Fenton Friday: Soil and Toil

This week I planted three Bush Bean seedling plants between the squash mounds at my Fenton Community Garden plot. My theory being when the bush beans mature all at once, I'll harvest them, then pull up the whole plants and by then the squash will be meandering and need the space where the beans were growing. We'll see if this particular inter-planting theory works or not.

I added one mound of 'Long Green Improved' Cucumbers from seed. This seed pack was given to me to trial by the Fabulous Beekman Boys and is from D Landreth Seed Company. The soil is 50-50 mix of the wretched stuff originally at the garden plot site and an organic soil mix, Mr. Natural, that I'm trialing.
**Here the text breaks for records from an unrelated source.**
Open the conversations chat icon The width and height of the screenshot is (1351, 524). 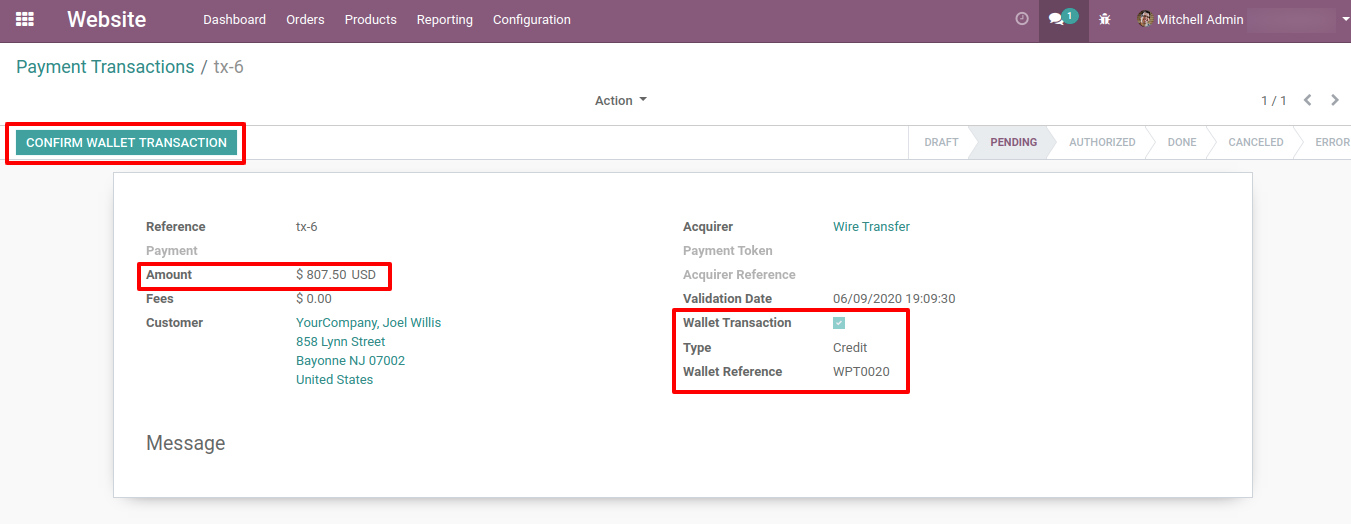[1058, 19]
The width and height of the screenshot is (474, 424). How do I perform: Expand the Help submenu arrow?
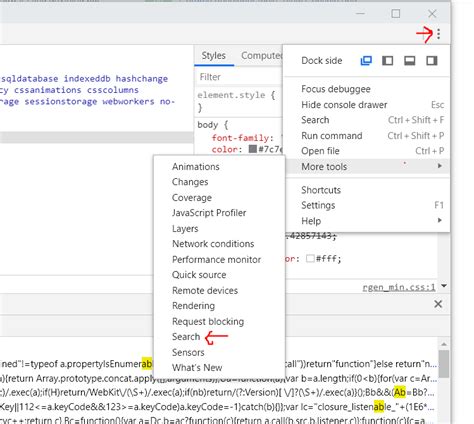(x=440, y=220)
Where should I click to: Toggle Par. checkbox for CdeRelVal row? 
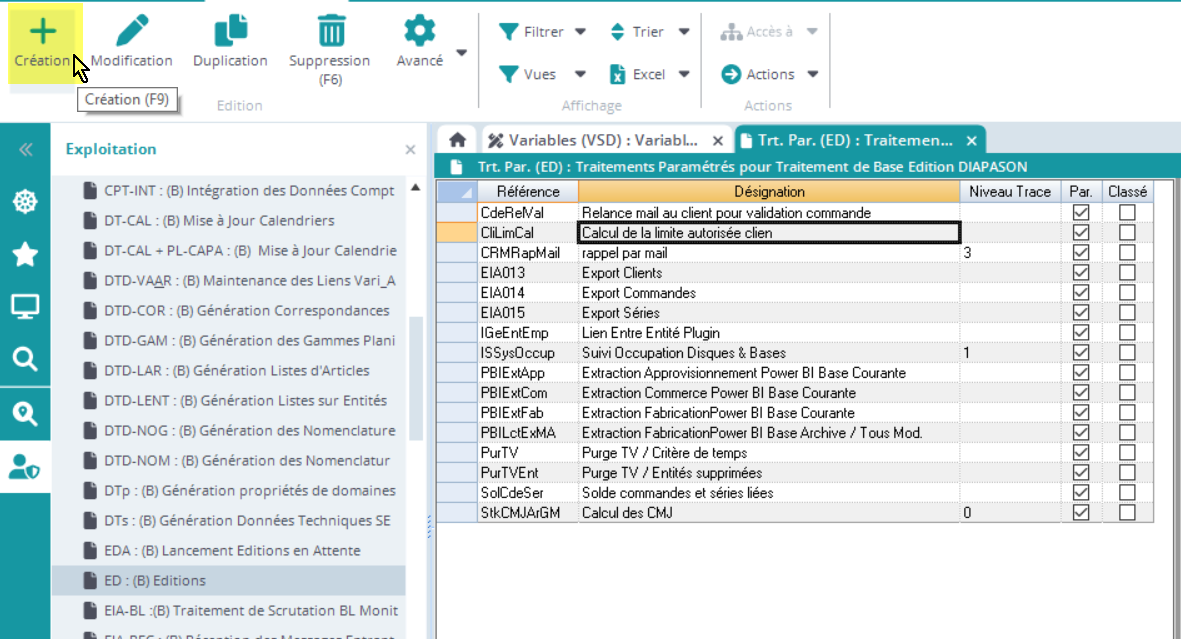point(1080,213)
David Hadary, President of Green Stripe Products in Alexandria, VA, called me up and asked me if I'd like to trial some of the Mr. Natural soil mixes in the garden plot and I thought that was a great idea. Little did he know the toil he was in for! He came by today and we dug out a 3x5ft bed and mixed in 50-50 of the Mr Natural CLM (Complete Landscape Mix). I think it will be worth it though to see how it does in comparison to adjacent beds and garden plots. The CLM mix is all organic and is made up of hen manure compost, worm castings, pine bark humus, coarse natural river sand, and Permatill expanded slate. In that bed, I'm planting 7 different Tomato seedlings, one Eggplant, and two Basil plants.
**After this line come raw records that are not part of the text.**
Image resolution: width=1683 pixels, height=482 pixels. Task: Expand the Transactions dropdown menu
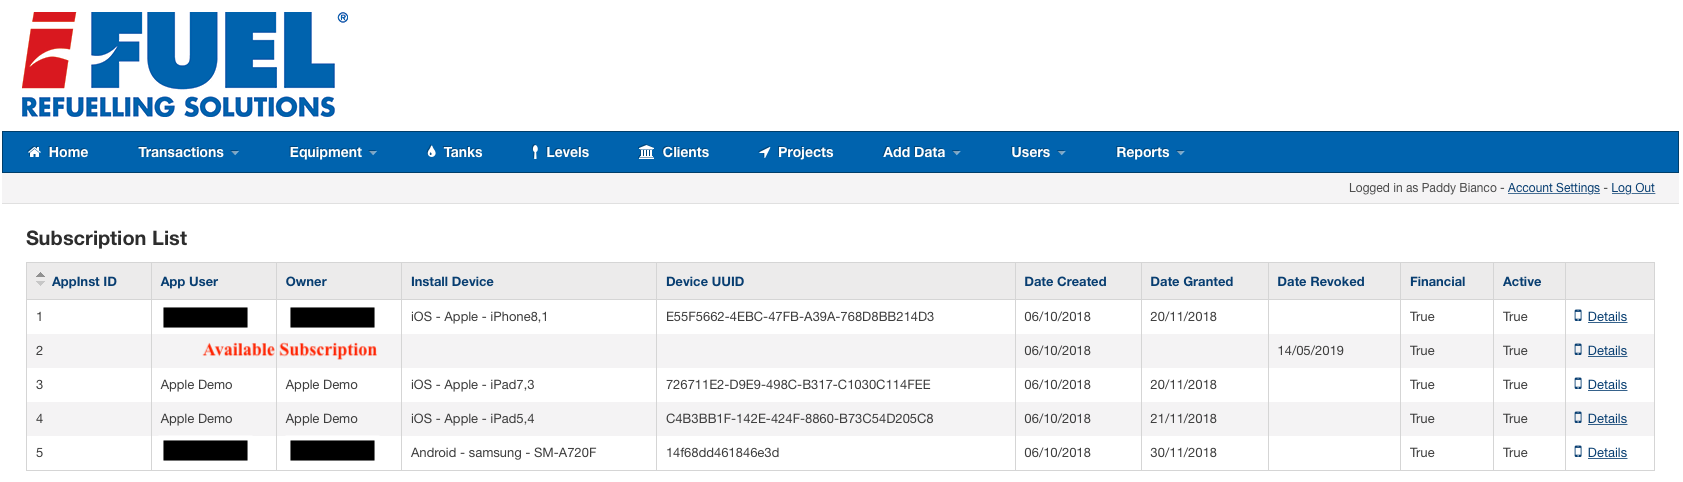[188, 152]
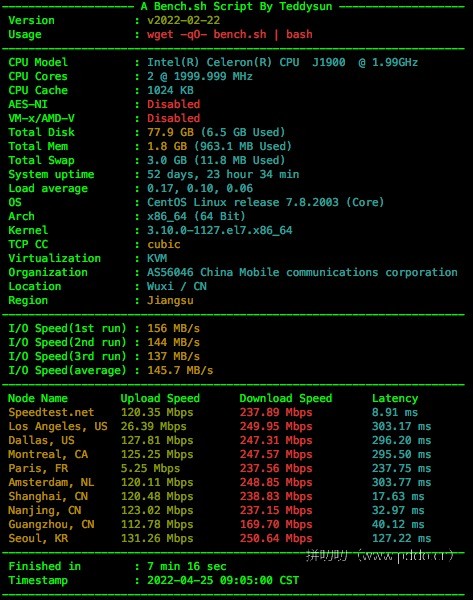Image resolution: width=473 pixels, height=600 pixels.
Task: Click the timestamp 2022-04-25 09:05:00 CST
Action: (x=223, y=580)
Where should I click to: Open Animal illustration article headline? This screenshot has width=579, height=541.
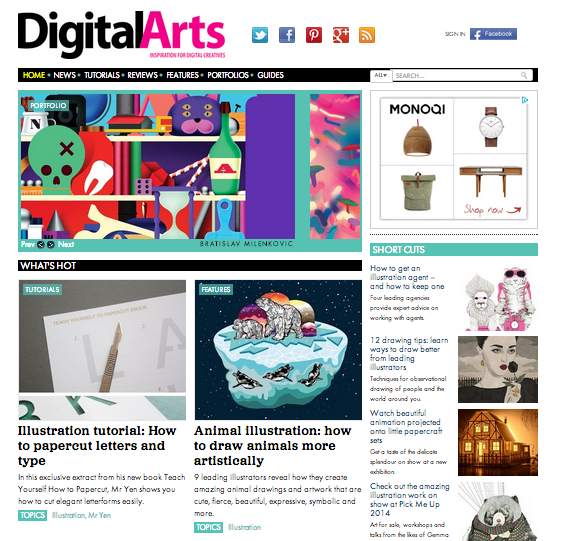pyautogui.click(x=273, y=446)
David (pictured above) and I probably lost about 5 pounds each in sweat working that new planting bed this morning. The sun was scalding and the infamous DC humidity has definitely moved in. Worst of all, was the cistern had run dry the night before and was awaiting a refill from our busy garden leader, so we weren't even able to splash a little water on our faces for relief. I went home and hand-carried a few gallons of water from my rain barrel over to the plot to at least get the tomato plants and other seedlings a drink until tonight's predicted thunderstorms.


Anonymous said…
Hope YOU have more success with your vegetables in Mr. Natural CLM than I am having in N. Ga. clay/ rock soil. Pitiful, yellowy tomato plants, compared to same variety bushes (from seed) that I planted in Earth Box same day. 2 pitiful fruit in CLM and 23fruit in Earth Box. I will not use CLM again for vegetables. I think the CLM is over-fertilizing.
Anonymous said…
Aug 13,2011 - Just a postscript to the comment on the tomatoes planted in Mr. Natural CLM versus Earth Box. To-date, have harvested ONE fruit from 2 plants in CLM, and over 20 on the 2 Earth Box plants, set the same day. There are over 50 fruit maturing on teh 2 Earth Box, and only 5 immature fruit on the 2 in CLM. Too much nitrogen & high blossom drop percentage.
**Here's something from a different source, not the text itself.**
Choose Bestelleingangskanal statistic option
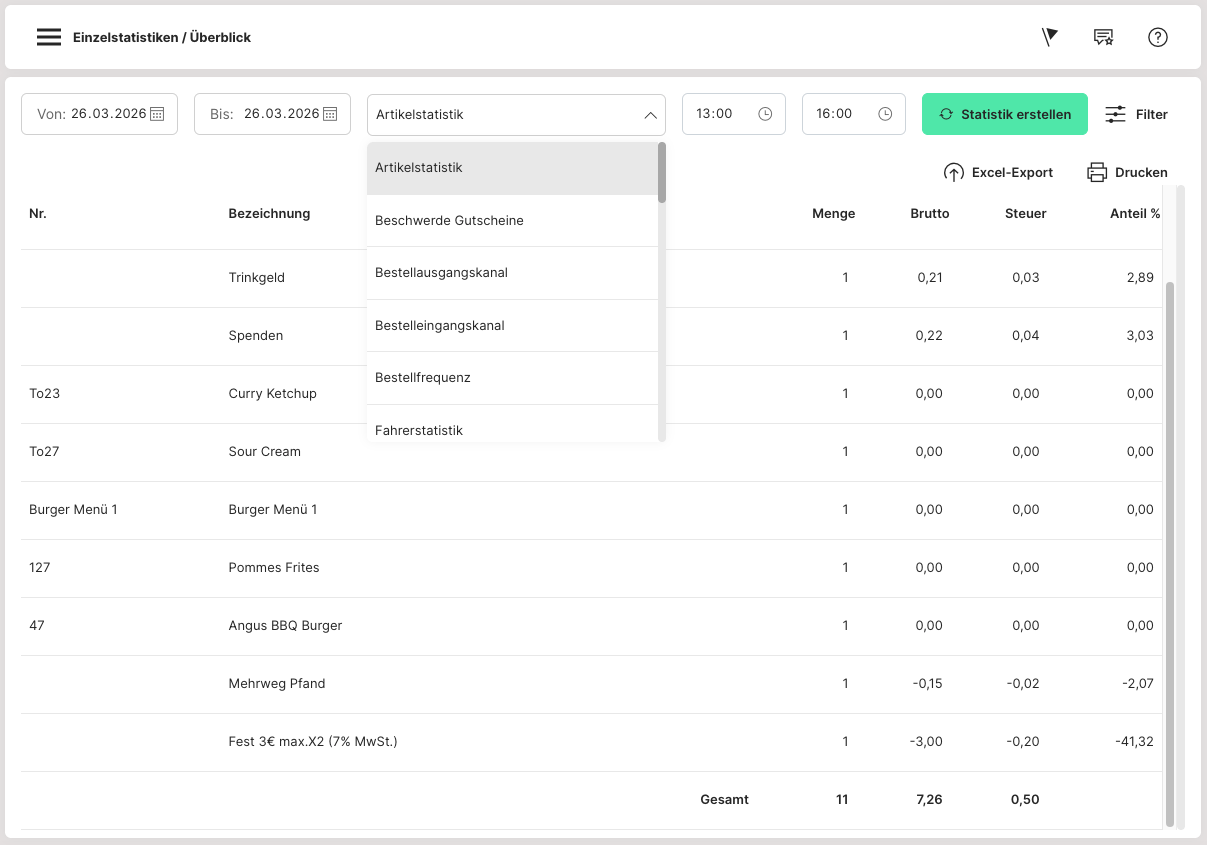This screenshot has height=845, width=1207. tap(439, 325)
Would enjoy an update on your vegetables planted May 27.
Hi - not much to report as far as the tomato bed planted on May 27goes - a few tomatoes and a couple eggplants have come in, but I don'y blame the soil as yet - no blossom drop, just horribly hot weather so tomato plants just sat for about 12 weeks and did not do much. Now that we have cooler temps I see lots of flowers and fruit coming on.
The CLM is for planting. We prep the beds with it for transplanting the plants we germinate from seeds in in small containers. CLM is not a potting soil for germinating seeds. We love it! There is also a MrNatural HenManure Compost for recharging the organics after the first season in CLM. Sorry you didn't get great results. Use it when transplanting and I bet you will be impressed. We have used it in clay and in sandy soils. It is dyamite soil. Hope this helps.
Anonymous said…
Any feedback on CLM mix? I guess is that CLM by itself would not be great for vegetables, however, when used to improve soil, it would likely be highly beneficial. Maybe 50/50 mix?

Hope to see some feedback, I understand this is an old post.......
Not real a true scientific test as we did not have a "control" nor did we have "normal" weather to test it in, but I'd say overall that it worked well as a soil amendment for our clay and would recommend it for that purpose - especially if starting off a new garden or working in a compacted site (as this community garden was a former parking lot).